Mr. Dimon argues that the current capital standards are restraining lending and impairing economic growth, yet he also points out that JPMorgan bought back $26 billion in stock over the past five years. If JPMorgan really had demand for additional loans from creditworthy borrowers, why did it turn those customers away and instead choose to buy back its stock?
The truth is that borrowing costs for homeowners and businesses are near record lows. If loans were scarce, borrowers would be competing for them, driving up costs. That isn’t happening. Nor do other indicators suggest a lack of loans. Bank credit has grown 23 percent over the past three years, about twice as much as nominal gross domestic product. Only 4 percent of small businesses surveyed by the National Federation of Independent Business report not having their credit needs met.

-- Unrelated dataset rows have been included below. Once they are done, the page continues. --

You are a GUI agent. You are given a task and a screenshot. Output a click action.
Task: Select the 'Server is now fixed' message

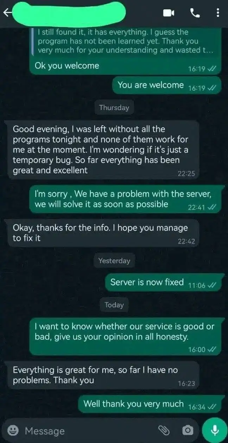(165, 283)
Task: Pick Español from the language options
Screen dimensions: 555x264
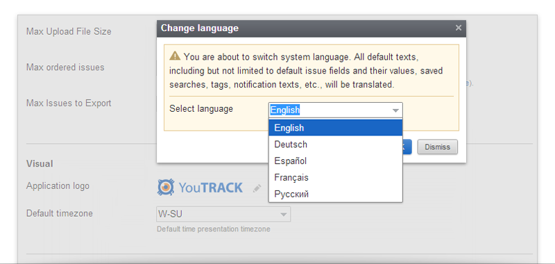Action: point(336,161)
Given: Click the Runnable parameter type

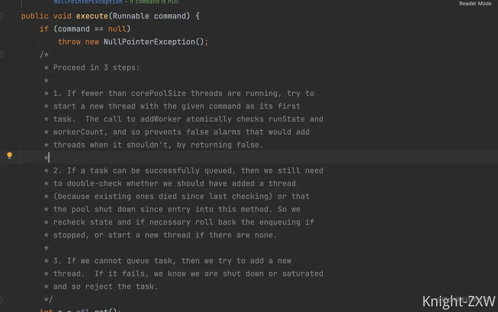Looking at the screenshot, I should 131,16.
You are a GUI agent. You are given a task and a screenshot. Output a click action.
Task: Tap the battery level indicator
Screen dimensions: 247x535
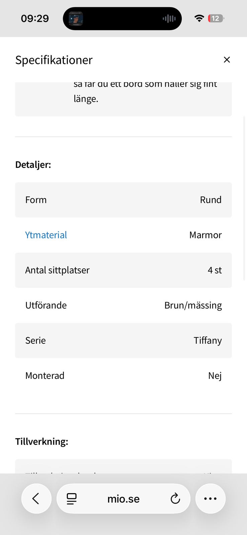pyautogui.click(x=216, y=18)
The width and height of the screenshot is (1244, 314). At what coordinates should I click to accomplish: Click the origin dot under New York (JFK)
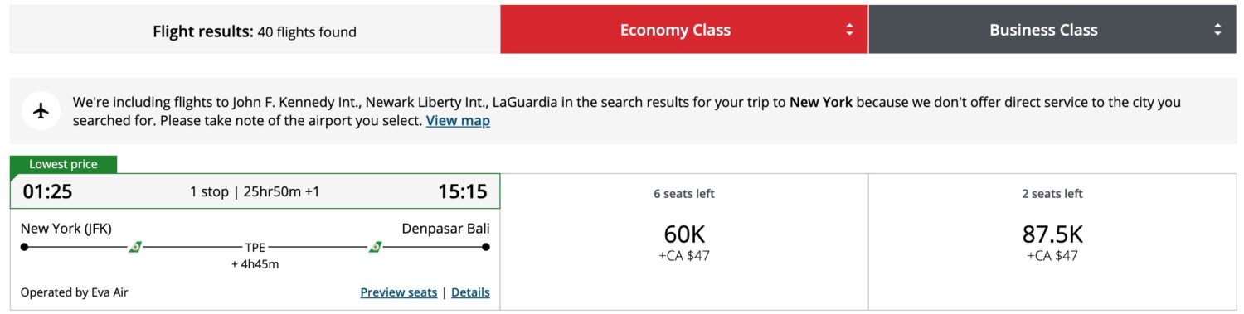coord(24,247)
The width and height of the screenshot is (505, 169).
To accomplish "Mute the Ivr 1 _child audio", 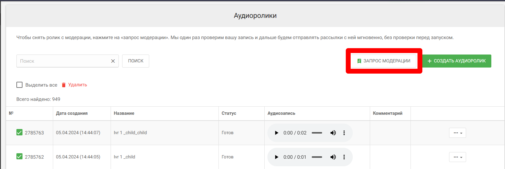I will [x=333, y=157].
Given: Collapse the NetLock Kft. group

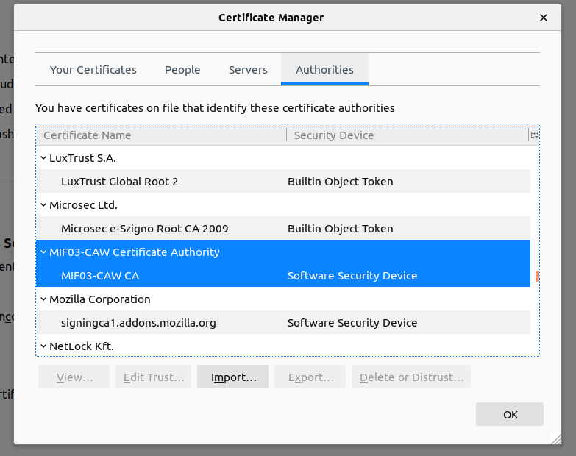Looking at the screenshot, I should click(43, 346).
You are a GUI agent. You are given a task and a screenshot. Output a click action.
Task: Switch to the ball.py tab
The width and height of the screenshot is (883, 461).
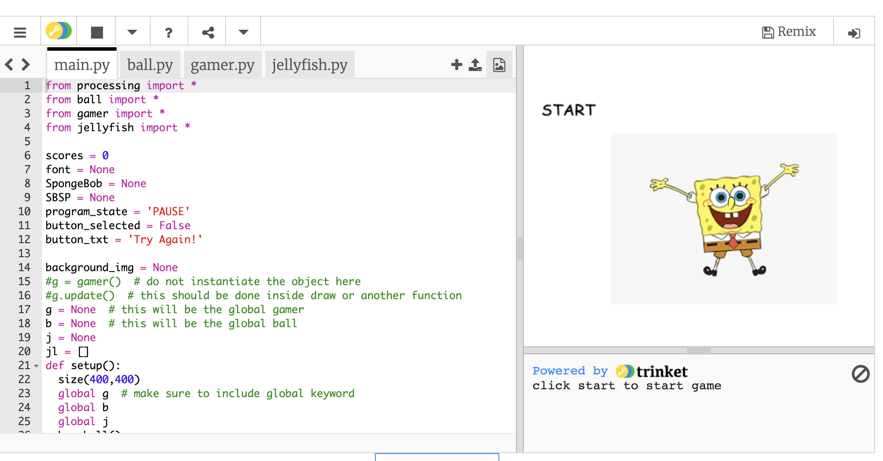coord(150,65)

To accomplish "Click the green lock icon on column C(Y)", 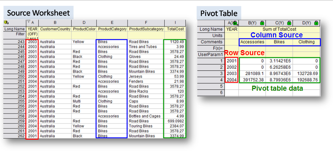I will [x=289, y=23].
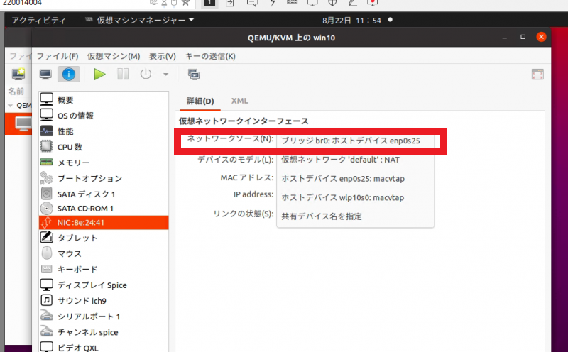Viewport: 568px width, 352px height.
Task: Click the Pause virtual machine toolbar icon
Action: [122, 74]
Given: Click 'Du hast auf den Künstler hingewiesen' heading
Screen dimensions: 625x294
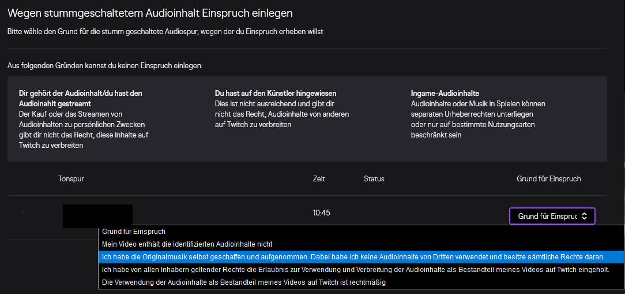Looking at the screenshot, I should [x=275, y=93].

Capital is the best defense against bailouts. Although capital standards are higher than before the last crisis, they are not nearly high enough. The odds of a bailout in the next century are still nearly 70 percent. Large banks need to be able to withstand around a 20 percent loss on their assets to protect against taxpayer bailouts in a downturn like the Great Recession, according to a 2015 analysis by the Federal Reserve. Unfortunately, regulators have taken it easy on the large banks, which today have only about half of the equity they need.
Doubling the equity capital requirements for the largest banks would substantially address the TBTF problem and protect taxpayers. It also passes a cost-benefit test for society.
Areas of agreement
Mr. Dimon calls for reducing regulatory complexity, and I agree with this principle. In fact, a higher equity requirement produces the most protection for taxpayers in the simplest, most effective way. Once we have addressed TBTF by forcing large banks to fund themselves with far more common equity, I believe we can streamline other regulations, especially on small banks that have been severely burdened with regulation, but do not pose a systemic risk to society.

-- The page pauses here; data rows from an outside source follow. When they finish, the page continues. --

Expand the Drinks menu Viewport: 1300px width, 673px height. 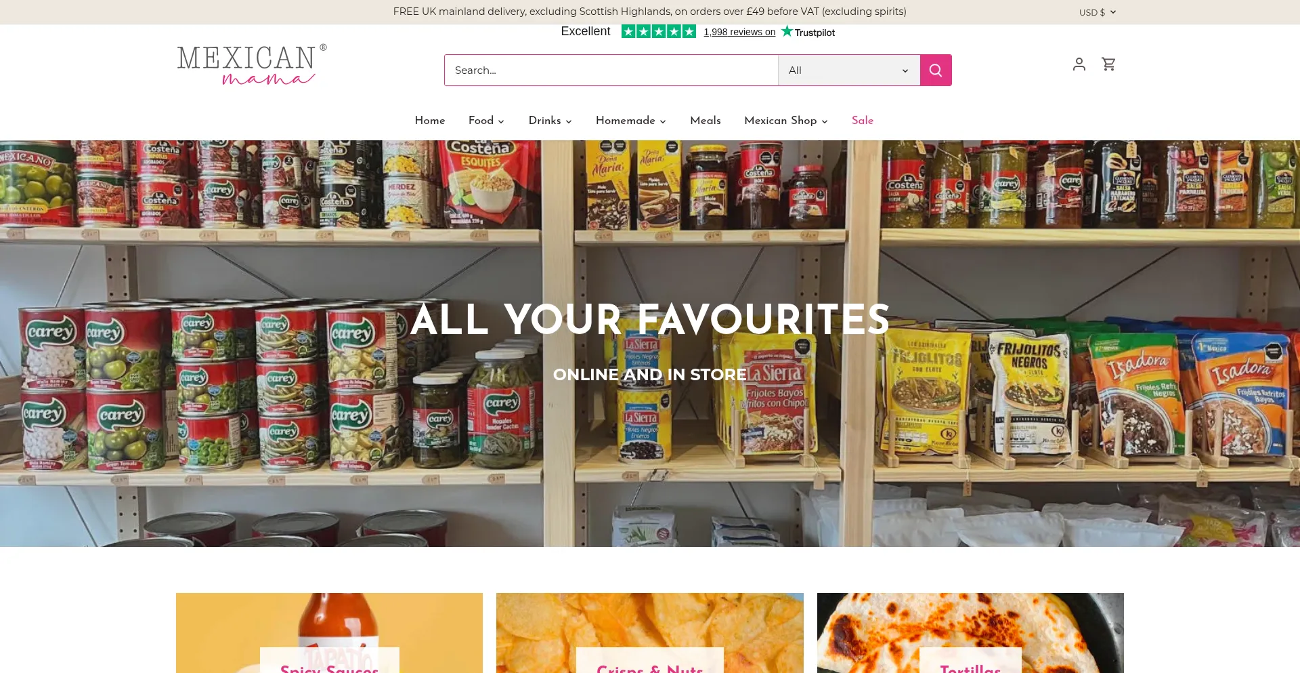550,121
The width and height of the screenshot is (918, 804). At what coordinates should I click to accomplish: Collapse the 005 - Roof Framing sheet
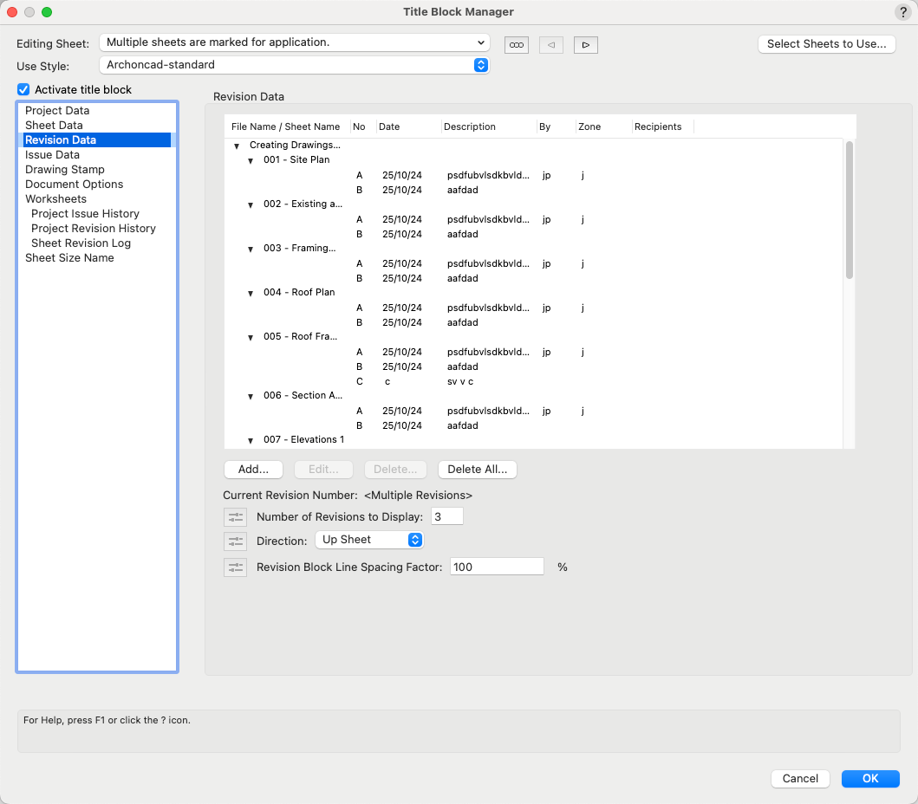pos(251,337)
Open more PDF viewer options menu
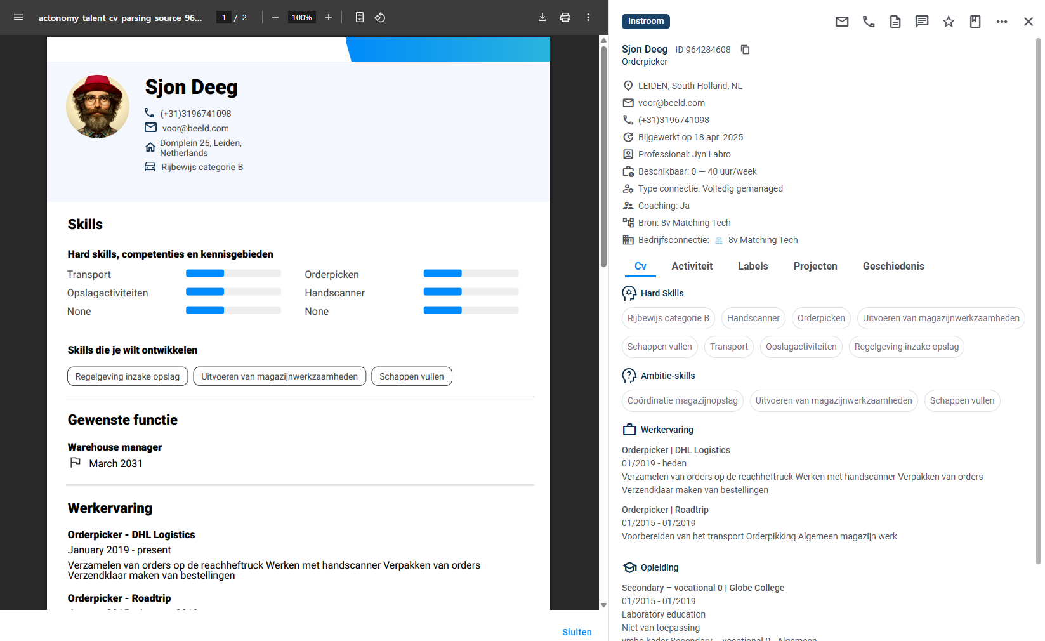This screenshot has width=1045, height=641. (x=588, y=17)
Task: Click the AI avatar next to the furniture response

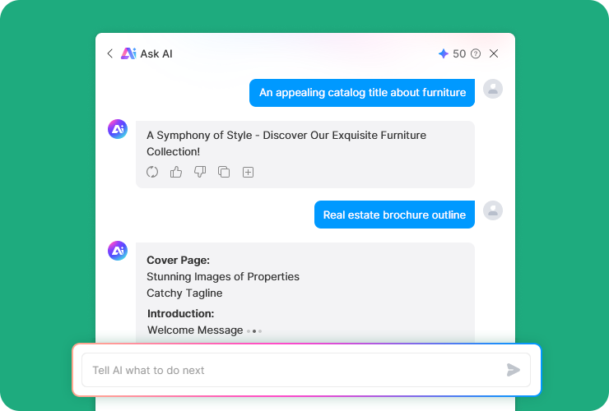Action: (x=118, y=129)
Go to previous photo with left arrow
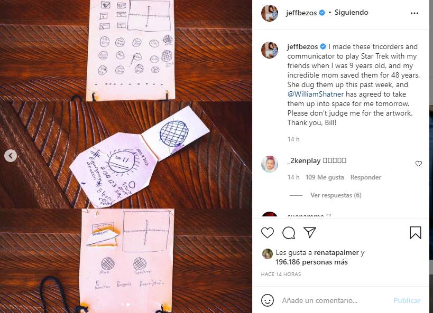 pyautogui.click(x=11, y=156)
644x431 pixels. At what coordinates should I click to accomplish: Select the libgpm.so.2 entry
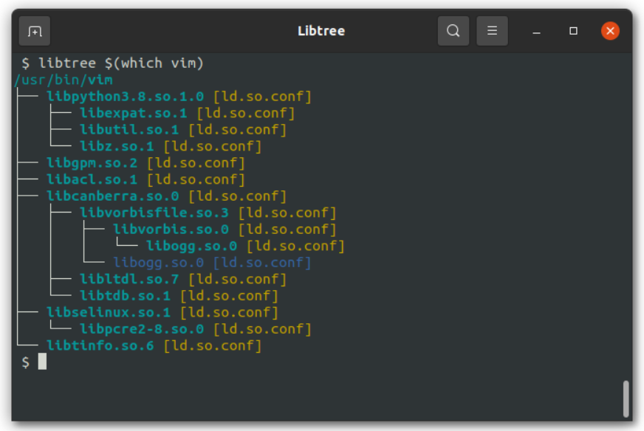tap(92, 162)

Wall Street Journal Op-Ed, July 9, 2017
New Bailouts Prove ‘Too Big to Fail’ Is Alive and Well
Regulators keep insisting bondholders will take losses, but then they’re reluctant to impose them.
By Neel Kashkari
Three strikeouts in four at bats would be barely acceptable in baseball. For a policy designed to prevent taxpayer bailouts, it’s an undeniable defeat. In the past few weeks, four European bank failures have demonstrated that a signature feature of the postcrisis regulatory regime simply cannot protect the public. There’s no need for more evidence: “bail-in debt” doesn’t prevent bailouts. It’s time to admit this and move to a simpler solution that will work: more common equity.
Bail-in debt was envisioned as an elegant solution to the “too big to fail” problem. When a bank ran into trouble, regulators could trigger a conversion of debt to equity. Bondholders would take the losses. The firm would be recapitalized. Taxpayers would be spared.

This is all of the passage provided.